Supplied records Block Start

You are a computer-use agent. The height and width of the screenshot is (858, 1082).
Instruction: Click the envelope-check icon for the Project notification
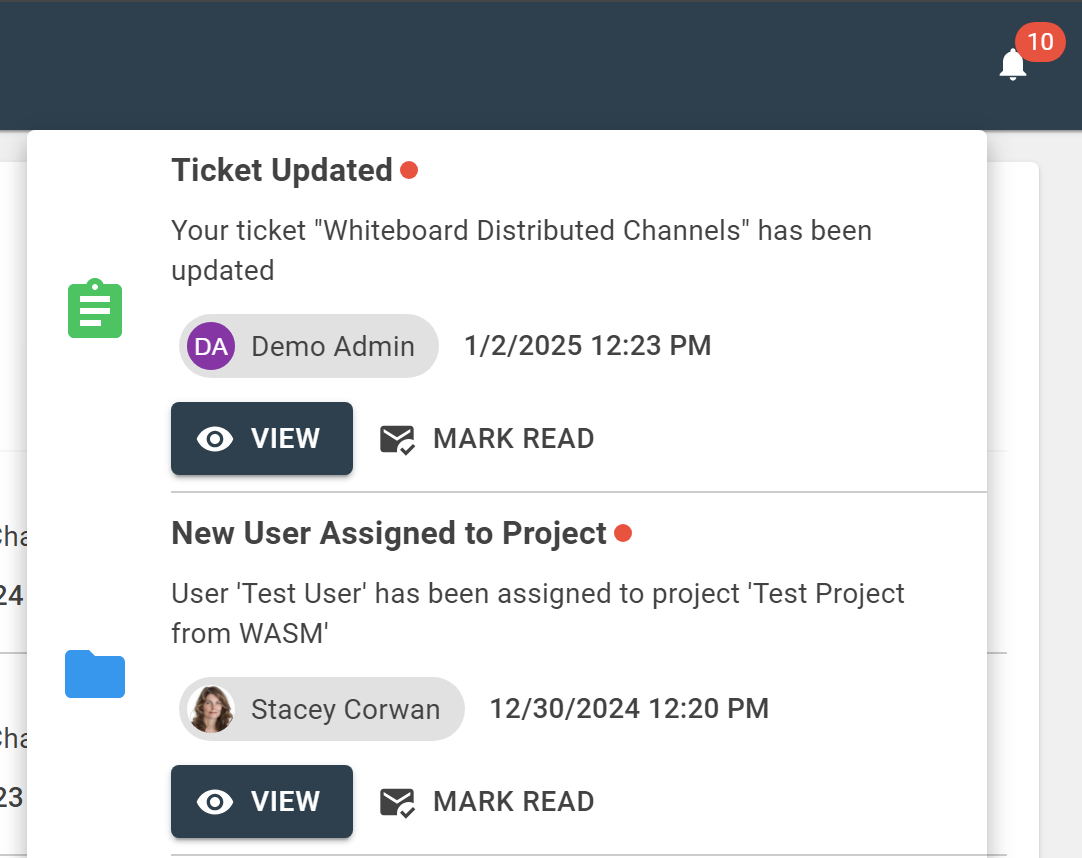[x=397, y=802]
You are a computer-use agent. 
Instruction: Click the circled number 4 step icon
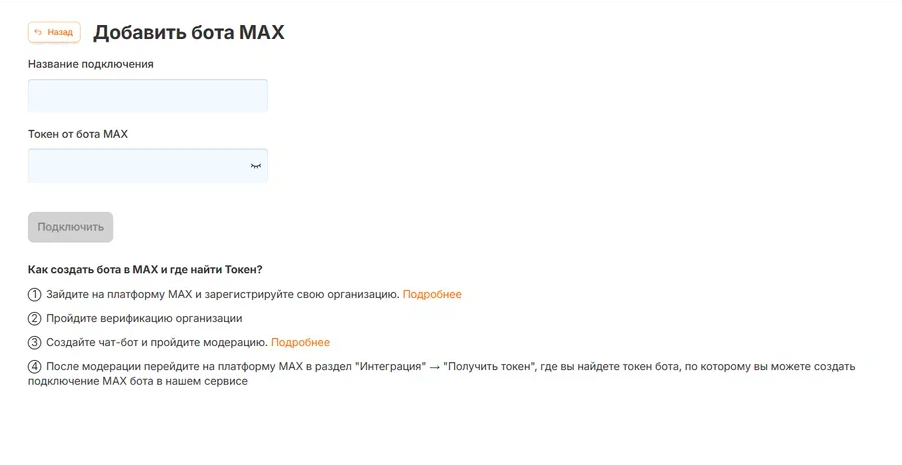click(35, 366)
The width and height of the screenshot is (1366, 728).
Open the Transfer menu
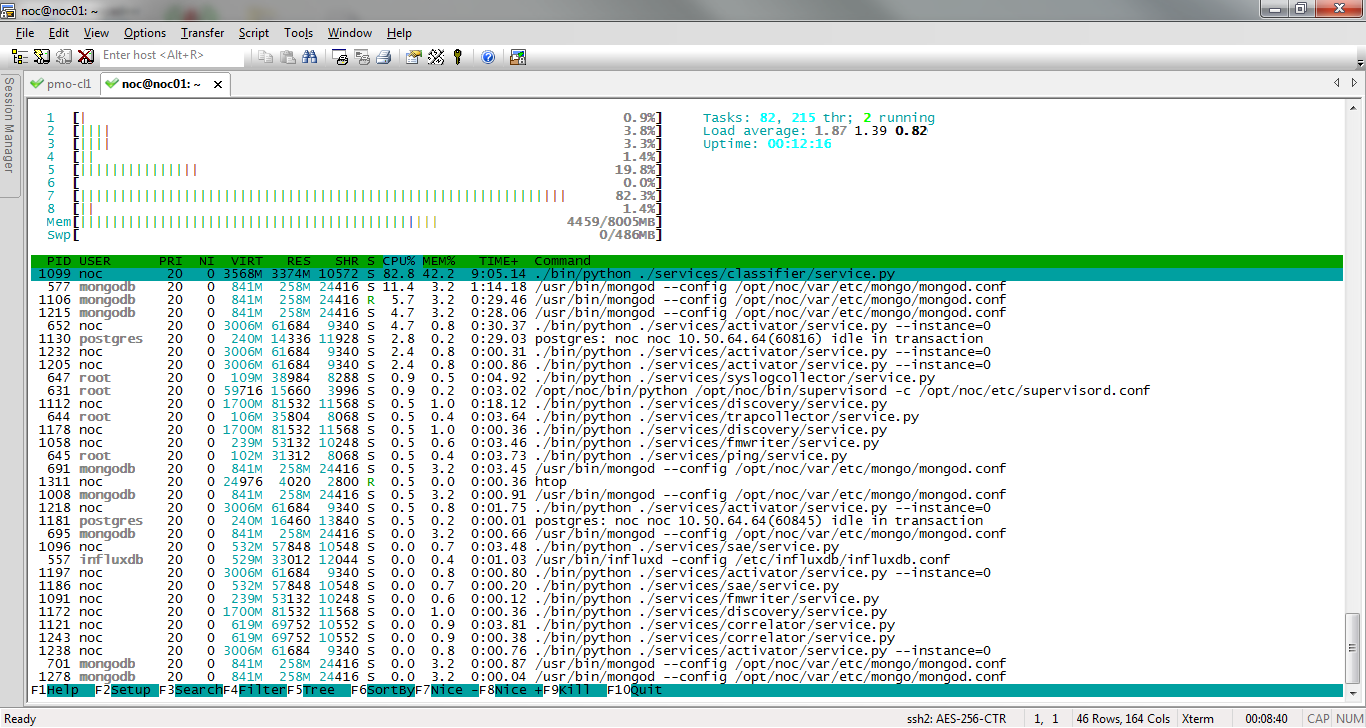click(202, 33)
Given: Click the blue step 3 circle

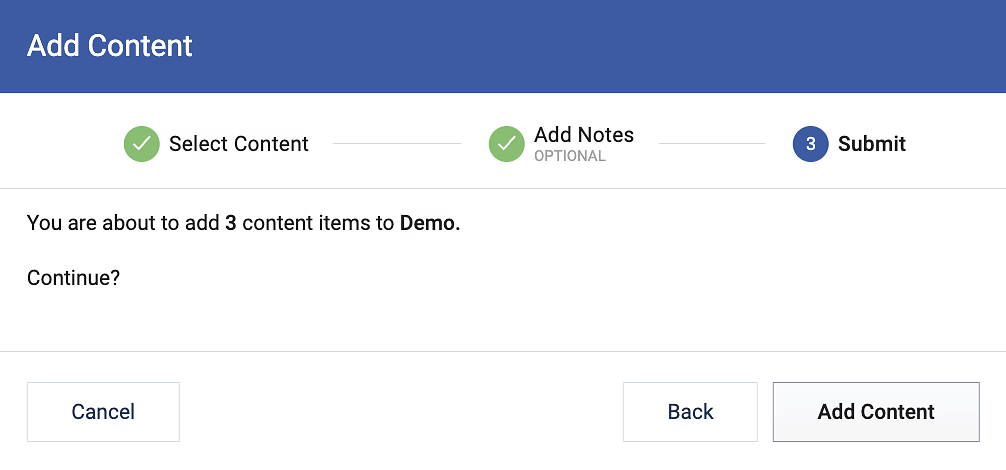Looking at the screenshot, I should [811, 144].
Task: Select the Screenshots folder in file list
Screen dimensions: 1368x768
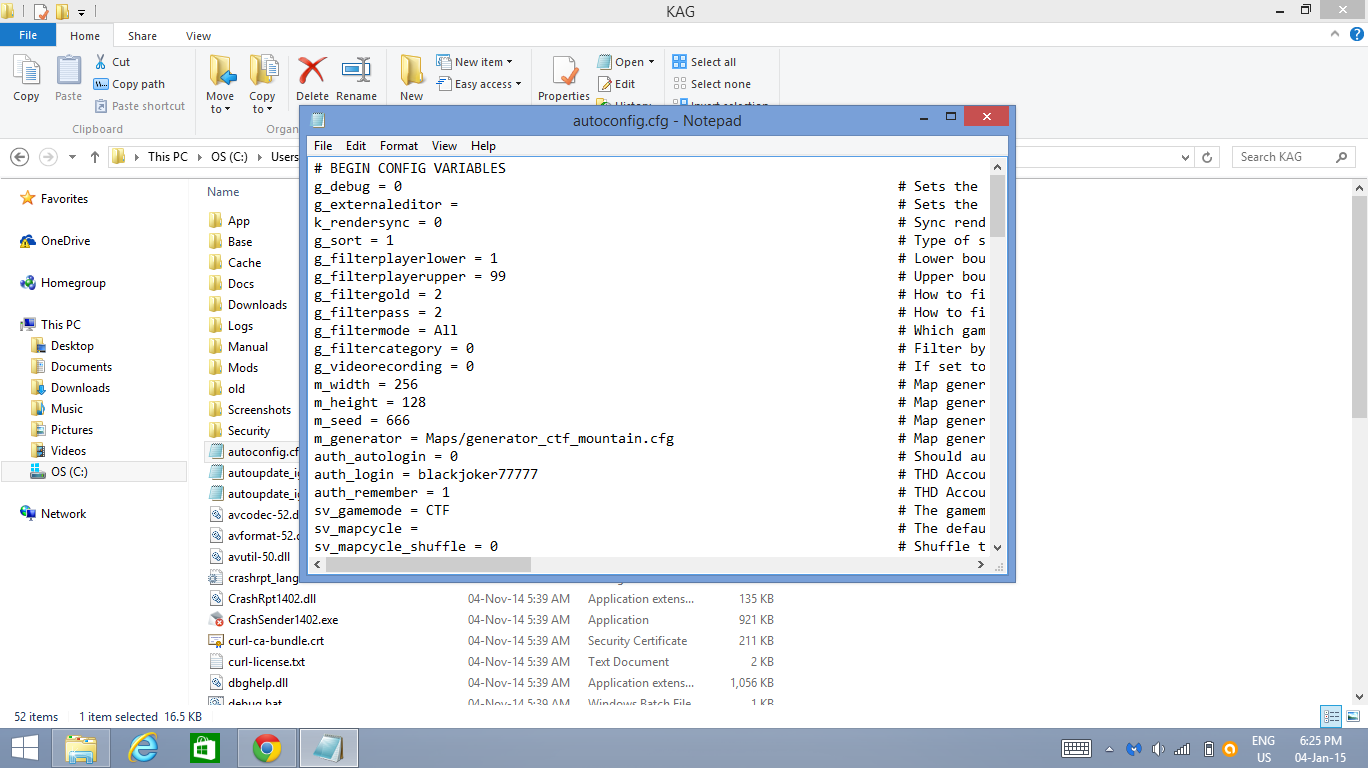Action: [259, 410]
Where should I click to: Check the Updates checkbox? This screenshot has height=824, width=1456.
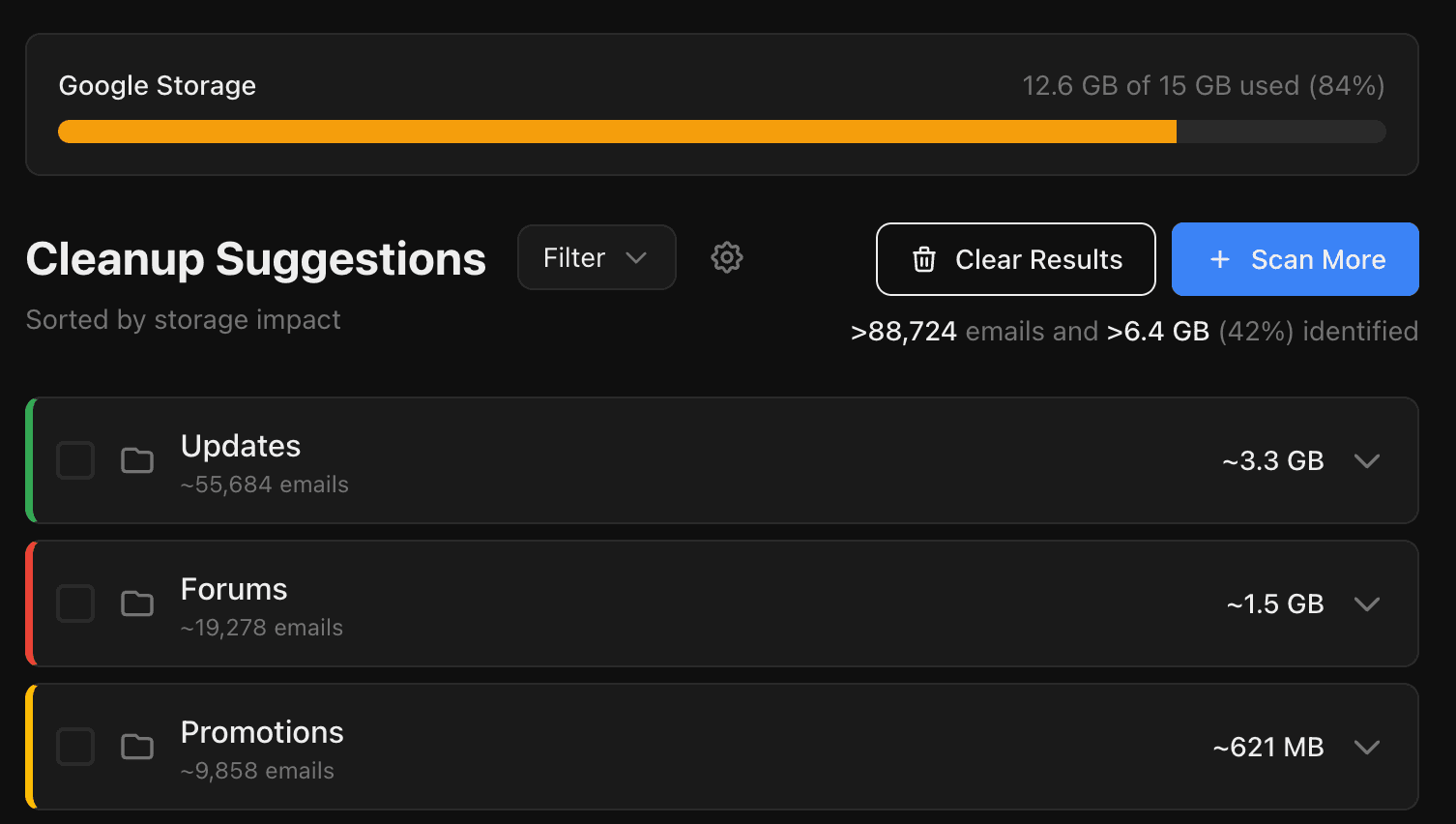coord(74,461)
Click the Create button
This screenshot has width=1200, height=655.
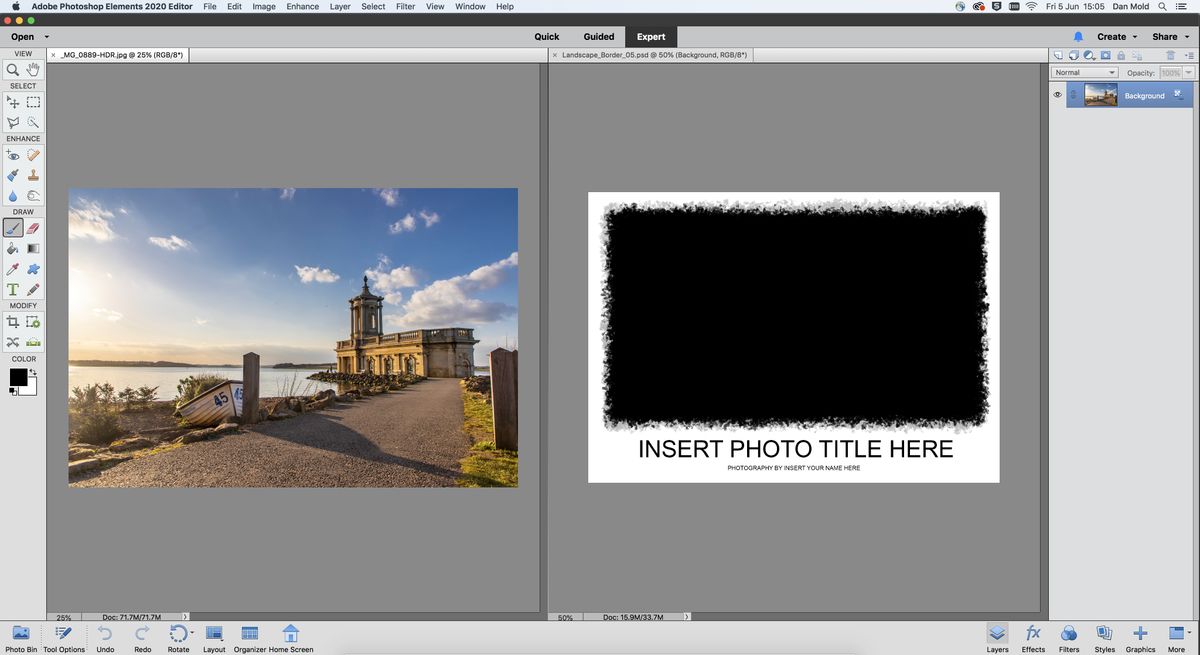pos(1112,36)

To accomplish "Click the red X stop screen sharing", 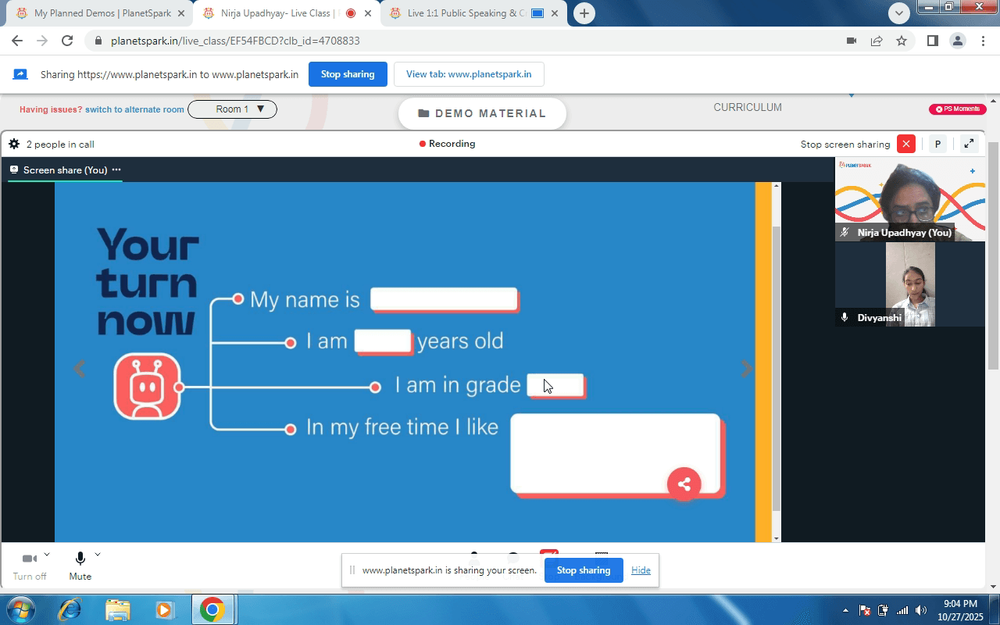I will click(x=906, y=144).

Supplied records Block End

Problem requirements:
Could you report how many lines of the listing above hold "agent"? Only the number is needed.

Answer space:
2